● INFORMATION SHOWN:
————————

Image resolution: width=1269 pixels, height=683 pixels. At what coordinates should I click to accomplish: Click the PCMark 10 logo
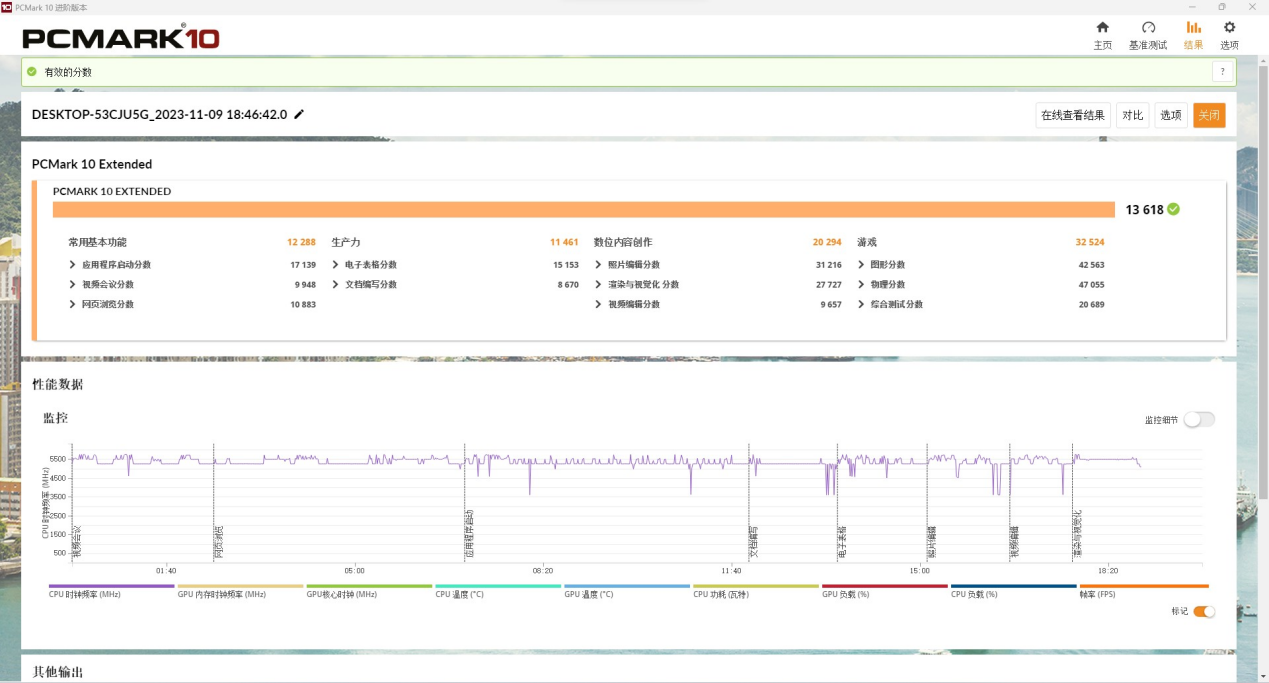click(x=121, y=38)
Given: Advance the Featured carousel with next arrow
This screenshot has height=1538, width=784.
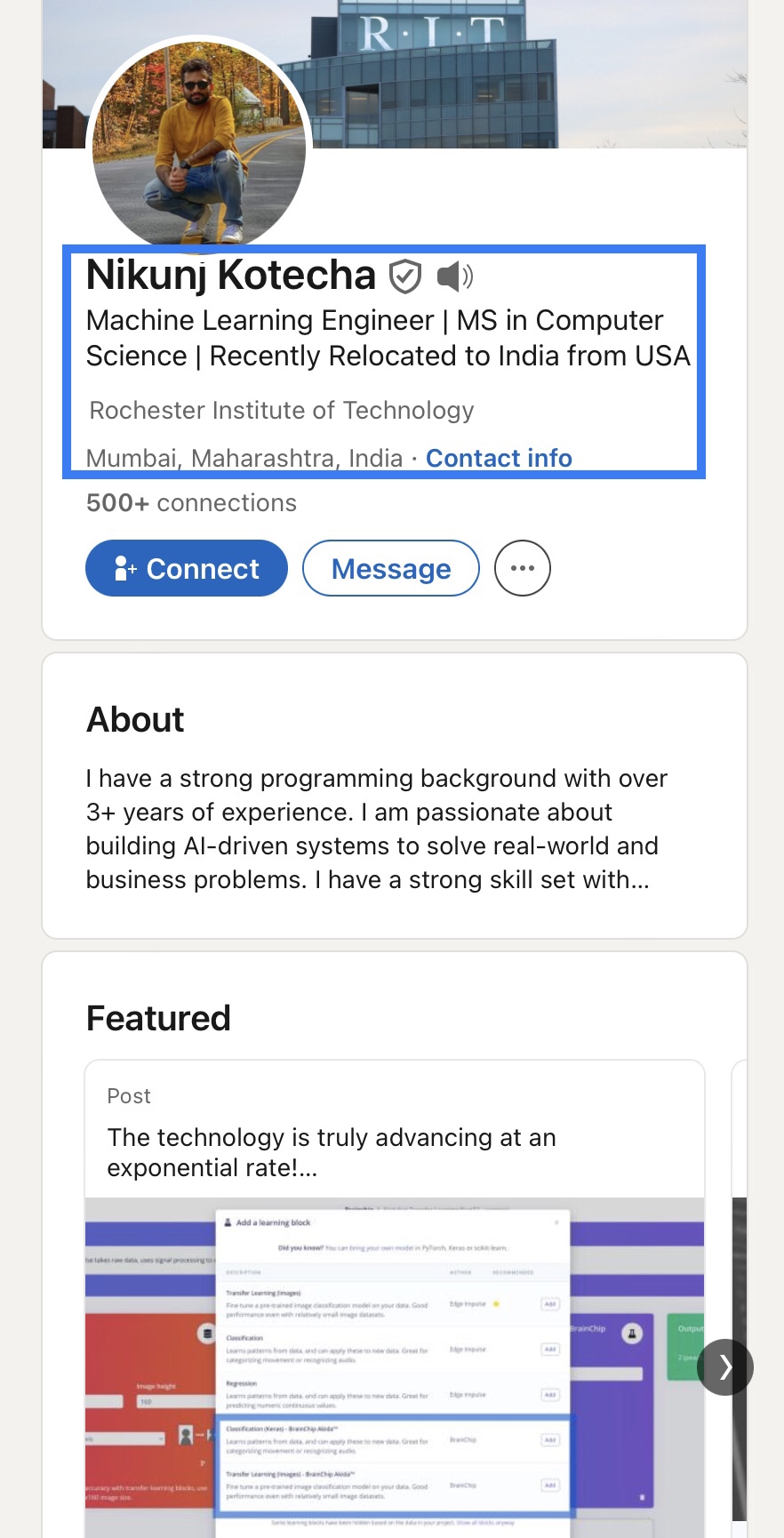Looking at the screenshot, I should click(x=725, y=1366).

————————

● WHAT YOU WILL DO:
Write the data above out again exactly, every line of it, and exclude the pictures.

● RESPONSE TO THIS TASK:
Image resolution: width=1269 pixels, height=683 pixels. At what coordinates should I click to accomplish: Click the PCMark 10 logo
click(x=121, y=38)
Given: Advance the Featured carousel with next arrow
This screenshot has height=1538, width=784.
Looking at the screenshot, I should click(x=725, y=1366).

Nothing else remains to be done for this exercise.